Nella formulazione più generale la regola di Markovnikov prevede che in una addizione elettrofila ad un alchene l’agente che conduce l’attacco elettrofilo si lega al carbonio che ha più idrogeni.

Questo enunciato giustifica quindi l’idroborazione di un alchene in cui il borano BH3 si addiziona ad  alcheni e alchini per dare un boroalchili, importanti intermedii di sintesi dal quale è possibile preparare numerosi altri composti.

Stante la maggior elettronegatività dell’idrogeno rispetto al boro il legame boro-idrogeno si presenta polarizzato

Bδ+– H δ- in modo inverso rispetto agli acidi alogenidrici.

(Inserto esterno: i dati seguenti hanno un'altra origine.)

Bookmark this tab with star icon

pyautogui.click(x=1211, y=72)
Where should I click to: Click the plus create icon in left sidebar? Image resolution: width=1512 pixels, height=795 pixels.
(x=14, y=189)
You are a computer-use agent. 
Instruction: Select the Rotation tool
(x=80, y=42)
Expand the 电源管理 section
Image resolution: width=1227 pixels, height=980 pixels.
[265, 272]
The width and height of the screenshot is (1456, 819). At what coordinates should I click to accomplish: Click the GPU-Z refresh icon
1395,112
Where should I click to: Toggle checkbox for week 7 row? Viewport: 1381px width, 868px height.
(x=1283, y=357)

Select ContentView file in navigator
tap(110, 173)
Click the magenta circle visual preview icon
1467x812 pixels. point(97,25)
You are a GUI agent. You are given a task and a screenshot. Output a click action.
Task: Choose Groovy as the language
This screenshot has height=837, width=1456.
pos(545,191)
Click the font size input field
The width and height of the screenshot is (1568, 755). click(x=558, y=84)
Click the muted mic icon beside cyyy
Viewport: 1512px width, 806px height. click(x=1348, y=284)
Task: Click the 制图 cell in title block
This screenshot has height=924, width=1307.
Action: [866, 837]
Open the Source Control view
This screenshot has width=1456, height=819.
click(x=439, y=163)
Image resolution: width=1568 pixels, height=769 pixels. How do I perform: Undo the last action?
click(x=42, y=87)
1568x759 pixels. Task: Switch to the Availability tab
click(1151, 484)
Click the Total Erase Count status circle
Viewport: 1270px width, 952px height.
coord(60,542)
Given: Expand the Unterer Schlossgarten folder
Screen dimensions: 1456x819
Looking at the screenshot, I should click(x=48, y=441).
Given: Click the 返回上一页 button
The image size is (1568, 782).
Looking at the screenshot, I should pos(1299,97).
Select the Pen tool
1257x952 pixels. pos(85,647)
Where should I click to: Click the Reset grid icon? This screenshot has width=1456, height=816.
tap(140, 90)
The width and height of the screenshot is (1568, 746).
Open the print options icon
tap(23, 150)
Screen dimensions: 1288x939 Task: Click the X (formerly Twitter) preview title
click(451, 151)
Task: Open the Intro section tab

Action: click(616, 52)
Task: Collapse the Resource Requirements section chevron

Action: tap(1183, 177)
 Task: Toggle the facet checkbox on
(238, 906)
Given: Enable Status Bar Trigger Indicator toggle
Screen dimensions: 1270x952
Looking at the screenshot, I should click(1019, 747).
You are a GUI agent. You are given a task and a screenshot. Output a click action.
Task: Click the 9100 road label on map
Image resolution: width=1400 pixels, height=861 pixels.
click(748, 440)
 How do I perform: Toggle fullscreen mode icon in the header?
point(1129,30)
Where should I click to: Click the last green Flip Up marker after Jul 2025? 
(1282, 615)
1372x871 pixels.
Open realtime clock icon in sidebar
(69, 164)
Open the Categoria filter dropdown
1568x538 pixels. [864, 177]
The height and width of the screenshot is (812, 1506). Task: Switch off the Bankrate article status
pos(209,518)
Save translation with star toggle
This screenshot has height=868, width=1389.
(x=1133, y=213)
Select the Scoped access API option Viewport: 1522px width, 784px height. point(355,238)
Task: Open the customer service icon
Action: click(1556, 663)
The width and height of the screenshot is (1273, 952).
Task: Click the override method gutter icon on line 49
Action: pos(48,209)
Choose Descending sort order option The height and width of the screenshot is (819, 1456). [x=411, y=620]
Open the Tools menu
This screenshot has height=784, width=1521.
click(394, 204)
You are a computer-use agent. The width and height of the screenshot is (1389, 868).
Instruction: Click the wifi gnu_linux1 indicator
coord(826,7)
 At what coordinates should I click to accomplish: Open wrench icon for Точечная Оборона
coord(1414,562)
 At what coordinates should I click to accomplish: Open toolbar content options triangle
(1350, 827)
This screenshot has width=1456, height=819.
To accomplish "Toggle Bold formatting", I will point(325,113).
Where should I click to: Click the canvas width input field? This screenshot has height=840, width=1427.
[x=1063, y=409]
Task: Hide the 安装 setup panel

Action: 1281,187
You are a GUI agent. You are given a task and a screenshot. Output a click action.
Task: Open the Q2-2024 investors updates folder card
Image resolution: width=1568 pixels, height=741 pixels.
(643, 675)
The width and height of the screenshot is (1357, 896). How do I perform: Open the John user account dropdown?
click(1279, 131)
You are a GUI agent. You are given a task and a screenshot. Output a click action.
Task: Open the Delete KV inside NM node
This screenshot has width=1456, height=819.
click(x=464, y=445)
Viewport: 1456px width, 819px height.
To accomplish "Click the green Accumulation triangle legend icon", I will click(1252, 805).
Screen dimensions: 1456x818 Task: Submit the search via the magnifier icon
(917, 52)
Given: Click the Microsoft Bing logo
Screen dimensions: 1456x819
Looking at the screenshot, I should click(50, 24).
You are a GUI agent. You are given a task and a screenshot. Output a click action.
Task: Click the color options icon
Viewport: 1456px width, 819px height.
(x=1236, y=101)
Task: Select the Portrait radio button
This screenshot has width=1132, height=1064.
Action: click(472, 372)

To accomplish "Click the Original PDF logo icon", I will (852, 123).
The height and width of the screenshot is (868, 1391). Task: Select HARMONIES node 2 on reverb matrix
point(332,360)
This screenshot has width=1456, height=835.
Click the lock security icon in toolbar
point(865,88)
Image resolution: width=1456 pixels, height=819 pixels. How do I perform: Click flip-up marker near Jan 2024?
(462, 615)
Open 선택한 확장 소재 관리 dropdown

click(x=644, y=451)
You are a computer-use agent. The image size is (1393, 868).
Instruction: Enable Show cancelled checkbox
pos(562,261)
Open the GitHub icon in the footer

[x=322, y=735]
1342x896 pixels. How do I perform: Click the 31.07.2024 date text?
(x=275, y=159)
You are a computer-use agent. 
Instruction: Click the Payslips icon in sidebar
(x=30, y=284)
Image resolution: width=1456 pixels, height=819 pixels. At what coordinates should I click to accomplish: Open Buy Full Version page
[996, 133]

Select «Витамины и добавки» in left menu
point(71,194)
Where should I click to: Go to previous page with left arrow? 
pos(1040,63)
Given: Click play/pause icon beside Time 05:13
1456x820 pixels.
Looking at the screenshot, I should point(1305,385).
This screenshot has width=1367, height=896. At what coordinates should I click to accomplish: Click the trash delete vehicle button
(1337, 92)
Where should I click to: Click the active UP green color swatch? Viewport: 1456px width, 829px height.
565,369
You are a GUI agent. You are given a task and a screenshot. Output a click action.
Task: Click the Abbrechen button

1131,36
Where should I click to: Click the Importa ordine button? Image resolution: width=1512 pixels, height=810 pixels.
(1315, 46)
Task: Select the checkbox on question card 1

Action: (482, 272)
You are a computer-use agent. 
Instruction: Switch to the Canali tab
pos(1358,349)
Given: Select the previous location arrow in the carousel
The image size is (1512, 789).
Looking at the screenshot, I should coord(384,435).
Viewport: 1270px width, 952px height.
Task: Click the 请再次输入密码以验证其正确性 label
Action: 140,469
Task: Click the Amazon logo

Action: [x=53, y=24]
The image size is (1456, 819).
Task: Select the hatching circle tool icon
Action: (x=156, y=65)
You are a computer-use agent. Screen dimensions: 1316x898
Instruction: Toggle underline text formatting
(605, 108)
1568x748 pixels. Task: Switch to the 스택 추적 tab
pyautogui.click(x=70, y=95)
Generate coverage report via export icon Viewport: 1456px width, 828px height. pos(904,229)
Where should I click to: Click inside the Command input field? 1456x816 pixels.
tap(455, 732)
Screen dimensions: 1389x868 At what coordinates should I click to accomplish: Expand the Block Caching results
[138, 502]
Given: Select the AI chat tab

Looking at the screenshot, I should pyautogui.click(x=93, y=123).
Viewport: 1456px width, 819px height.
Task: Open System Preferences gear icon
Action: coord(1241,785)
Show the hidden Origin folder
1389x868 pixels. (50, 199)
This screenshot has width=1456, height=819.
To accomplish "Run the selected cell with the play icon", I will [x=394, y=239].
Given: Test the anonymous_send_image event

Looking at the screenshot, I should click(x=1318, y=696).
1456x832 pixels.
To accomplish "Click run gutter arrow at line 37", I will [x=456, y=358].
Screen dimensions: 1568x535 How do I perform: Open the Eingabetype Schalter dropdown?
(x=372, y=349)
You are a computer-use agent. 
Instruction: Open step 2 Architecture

Per tale motivo la reazione ha selettività anti-Markovnikov con il boro che si lega al carbonio meno sostituito e l’idrogeno che si lega al carbonio più sostituito. Tale reazione rispetta quindi la regola di Markovnikov ma dà un prodotto anti-Markovnikov. L’addizione del borano avviene in tre stadi  in maniera concertata e sia il boro che l’idrogeno si legano dalla stessa parte del doppio legame (addizione syn) o anche detta stereospecifica in cis. Il meccanismo di addizione è evidenziato nell’immagine:

idroborazione

Con alcheni asimmetrici come l’1-butene la reazione procede, in base a quanto detto, con formazione del tri-n-butilborano poiché il boro si addiziona al carbonio meno sostituito e la reazione può essere scritta :

3 CH2=CHCH2CH3 + BH3 = (CH3CH2CH2CH2)3B

L’utilità di tale reazione risiede nel fatto che i prodotti hanno grande importanza costituendo intermedi di sintesi: una delle reazioni più importanti degli alchilborocomposti è l’ossidazione con perossido di idrogeno in ambiente basico che porta al corrispondente alcol.